# WHAT IS BEING ASKED:
The material below holds a span beginning at the line with "Expand the Python source chevron" and ending at the line with "a chart with". Quote that span exactly, both ends included, and only that span.

# EXCERPTED DATA:
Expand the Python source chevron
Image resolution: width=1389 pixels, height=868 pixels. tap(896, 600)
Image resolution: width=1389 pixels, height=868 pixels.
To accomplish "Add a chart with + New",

---

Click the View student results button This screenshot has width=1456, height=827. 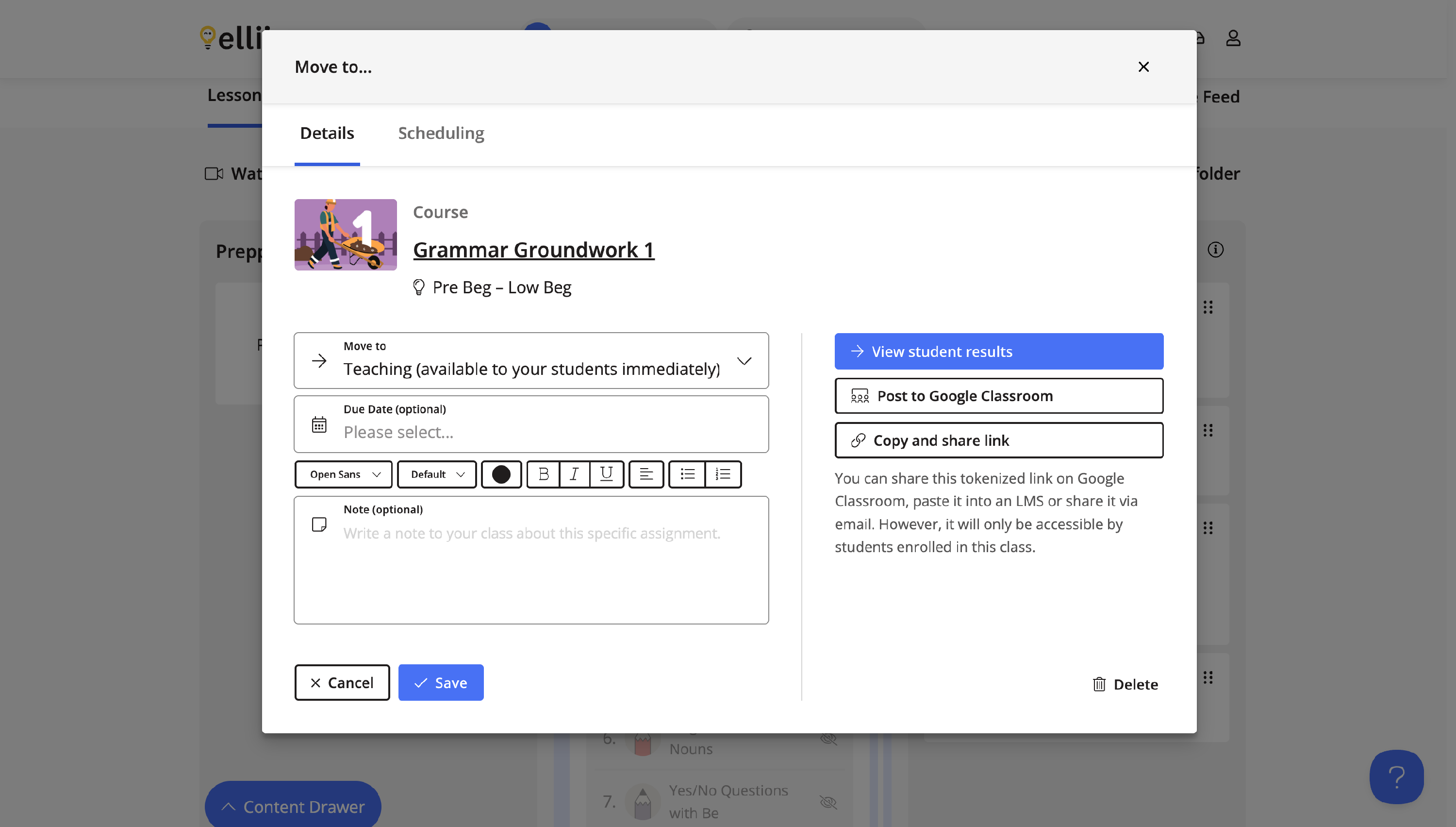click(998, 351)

# RESPONSE BOX:
Expand the Python source chevron
Image resolution: width=1389 pixels, height=868 pixels. tap(896, 600)
Image resolution: width=1389 pixels, height=868 pixels.
To accomplish "Add a chart with + New",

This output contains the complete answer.